Both these books were read to me by my teacher in elementary school, so those stories still stick with me and were very formative for me.
"In a lot of Roald Dahl's books, the protagonists live really hard lives. Charlie Bucket from Charlie and the Chocolate Factory and Charlie and the Great Glass Elevator lived in abject poverty. Both these books were read to me by my teacher in elementary school, so those stories still stick with me and were very formative for me. That was the first instance where I identified with the characters that were written about — being James or Charlie Bucket."
Sgt. Rock & Archie comics
"Growing up, my gateway to reading was comic books. My dad would be opening up the family restaurant and I'd help him. Then he'd give me a dime and I would run to the 7-Eleven and grab a comic book.
My gateway to reading was comic books.
"The comic books I loved to read were Sgt. Rock and G.I. Combat and Archie, because I loved the artwork as well.
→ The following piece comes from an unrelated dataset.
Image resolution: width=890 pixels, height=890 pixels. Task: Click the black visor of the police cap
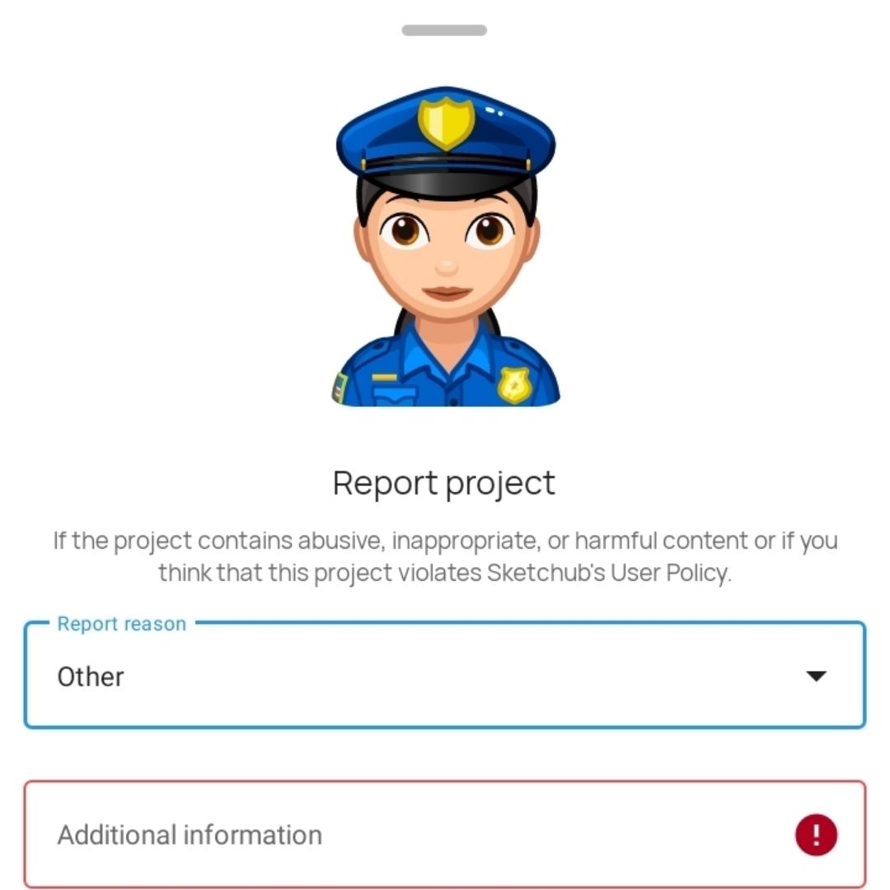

The artwork was something that always captivated me and comparing the art with the stories was what opened up my imagination."
G.I. Combat by DC Comics
"G.I. Combat was about a tank crew led by Jeb Stuart. They start off in a Stuart tank, named after General J.E.B. Stuart, who was a Confederate general of all things. The main character — the commander of the tank — would see these visions of J.E.B. Stuart. G.I. Combat was often called the haunted tank because he would have this spirit of the general guiding him.
They were mini morality tales, in that they were telling stories with clear-cut bad guys and good guys.
"They were mini morality tales, in that they were telling stories with clear-cut bad guys and good guys. I loved the pictures of airplanes and tanks. Growing up, I would draw a lot as well and I would use these things as reference."
Star Trek and Star Wars novels
"As I got older, the idea of reading novels for fun started to take shape. I was into Star Wars and Star Trek when I was younger. There were a lot of Star Trek novels out there because the Enterprise had an open five-year mission. There were some great authors like D.C. Fontana, whose stories I would read.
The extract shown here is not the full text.